+++ Provided passage
When to See Your Clinician About Traumatic Brain Injury (TBI)

When to See Your Clinician About Traumatic Brain Injury (TBI)

A traumatic brain injury, or TBI, can result from a blow to your head. The damage might be penetrating, like a gunshot wound, or a non-penetrating injury, such as being struck in your head in a vehicle accident. TBIs vary in severity, and while many individuals recover within days, severe injury can result in irreversible brain injury or even death. You should see your Spine Center Atlanta healthcare provider if you have any of the following symptoms:

  • Confusion or memory loss.
  • Excessive fatigue or difficulty waking up.
  • Dilated pupils.
  • Extreme irritability or mood swings.
  • Loss of consciousness.
  • Seizures or convulsions.
  • Vomiting and nausea.
  • Persistent headache that becomes worse or doesn’t go away.

Who is at risk of having a traumatic brain injury (TBI)?
++++++
+++ Entries supplied
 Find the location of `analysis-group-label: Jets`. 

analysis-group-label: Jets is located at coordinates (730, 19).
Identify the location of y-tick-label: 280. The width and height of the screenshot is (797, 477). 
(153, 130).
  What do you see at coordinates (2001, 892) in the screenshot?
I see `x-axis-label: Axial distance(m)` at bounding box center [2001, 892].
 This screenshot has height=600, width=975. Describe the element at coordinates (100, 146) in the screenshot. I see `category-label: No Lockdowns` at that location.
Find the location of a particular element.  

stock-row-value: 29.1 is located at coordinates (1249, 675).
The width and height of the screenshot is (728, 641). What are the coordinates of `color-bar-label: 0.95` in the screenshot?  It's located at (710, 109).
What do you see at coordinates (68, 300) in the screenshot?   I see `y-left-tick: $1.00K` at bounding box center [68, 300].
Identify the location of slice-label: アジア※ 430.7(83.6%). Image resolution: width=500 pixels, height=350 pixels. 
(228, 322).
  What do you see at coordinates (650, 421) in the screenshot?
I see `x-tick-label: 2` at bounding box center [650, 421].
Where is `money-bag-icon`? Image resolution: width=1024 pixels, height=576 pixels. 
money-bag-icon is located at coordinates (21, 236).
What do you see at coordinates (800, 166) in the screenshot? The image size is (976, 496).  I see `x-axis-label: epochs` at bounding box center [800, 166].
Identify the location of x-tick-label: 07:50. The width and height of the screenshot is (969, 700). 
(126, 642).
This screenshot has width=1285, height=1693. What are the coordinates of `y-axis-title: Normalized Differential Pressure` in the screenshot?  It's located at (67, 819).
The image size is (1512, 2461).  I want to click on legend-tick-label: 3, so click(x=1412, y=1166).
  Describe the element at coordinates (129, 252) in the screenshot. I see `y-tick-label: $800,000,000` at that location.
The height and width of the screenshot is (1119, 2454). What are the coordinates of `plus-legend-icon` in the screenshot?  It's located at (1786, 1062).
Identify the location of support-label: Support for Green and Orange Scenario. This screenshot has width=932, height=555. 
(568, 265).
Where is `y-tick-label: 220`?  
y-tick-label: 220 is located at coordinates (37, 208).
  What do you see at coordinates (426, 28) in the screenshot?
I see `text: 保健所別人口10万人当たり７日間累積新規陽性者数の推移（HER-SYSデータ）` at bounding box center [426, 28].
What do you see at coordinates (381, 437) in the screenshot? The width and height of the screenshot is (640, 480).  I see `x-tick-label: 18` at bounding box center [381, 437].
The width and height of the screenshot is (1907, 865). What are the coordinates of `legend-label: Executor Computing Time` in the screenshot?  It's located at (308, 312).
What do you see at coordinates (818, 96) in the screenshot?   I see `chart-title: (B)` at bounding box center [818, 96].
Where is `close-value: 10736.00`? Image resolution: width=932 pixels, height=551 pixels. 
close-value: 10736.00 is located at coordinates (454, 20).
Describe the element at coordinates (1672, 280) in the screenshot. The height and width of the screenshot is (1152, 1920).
++++++
▶ [About this task]:
Condense the TBI page's paragraph beginning "A traumatic brain injury, or TBI," into a short bulleted list that keeps its main facts. The material above comes from a separate source and has no connection to the TBI page.

▶ [Reply to the task]:
- A traumatic brain injury (TBI) can result from a blow to the head.
- It may be penetrating (e.g., a gunshot wound) or non-penetrating (e.g., being struck in the head in a vehicle accident).
- Severity varies. Many people recover within days, but severe injury can cause irreversible brain injury or death.
- See a Spine Center Atlanta healthcare provider if any of the listed symptoms occur.